==== Records provided ====
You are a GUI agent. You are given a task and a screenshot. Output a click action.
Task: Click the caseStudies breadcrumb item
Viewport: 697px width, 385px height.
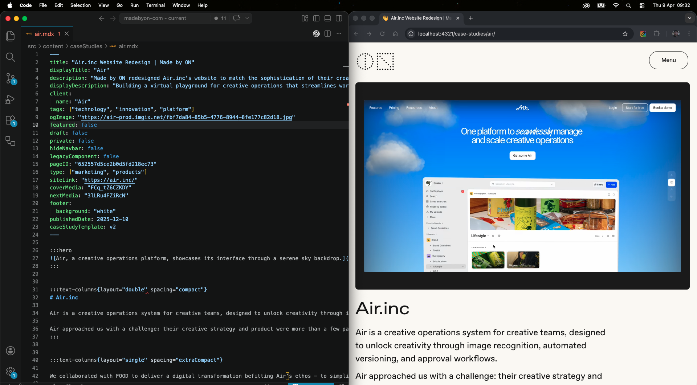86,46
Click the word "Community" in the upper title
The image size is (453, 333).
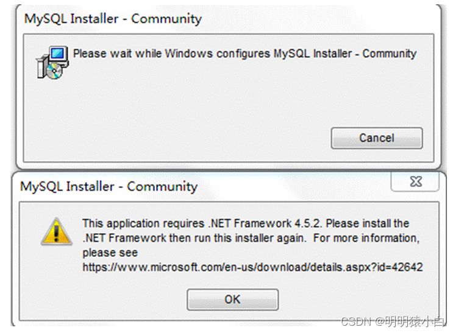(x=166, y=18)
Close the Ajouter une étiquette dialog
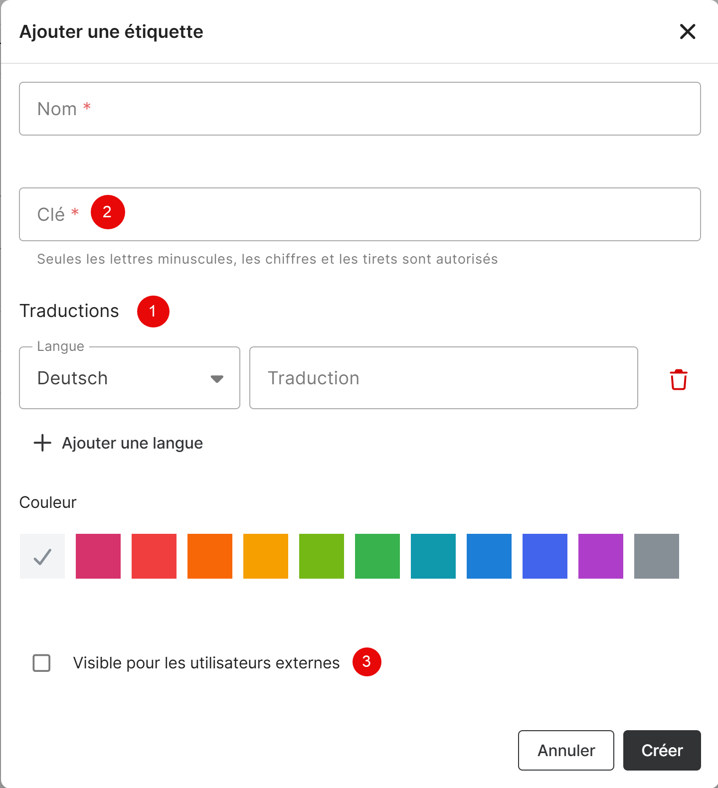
====
» **Work instruction**
Each line in the records above should be reproduced exactly; images are not copied.

» **Response box**
You are a GUI agent. You are given a task and a screenshot. Output a click action.
Task: Click the caseStudies breadcrumb item
Viewport: 697px width, 385px height.
86,46
Click the word "Community" in the upper title
The image size is (453, 333).
(x=166, y=18)
Close the Ajouter une étiquette dialog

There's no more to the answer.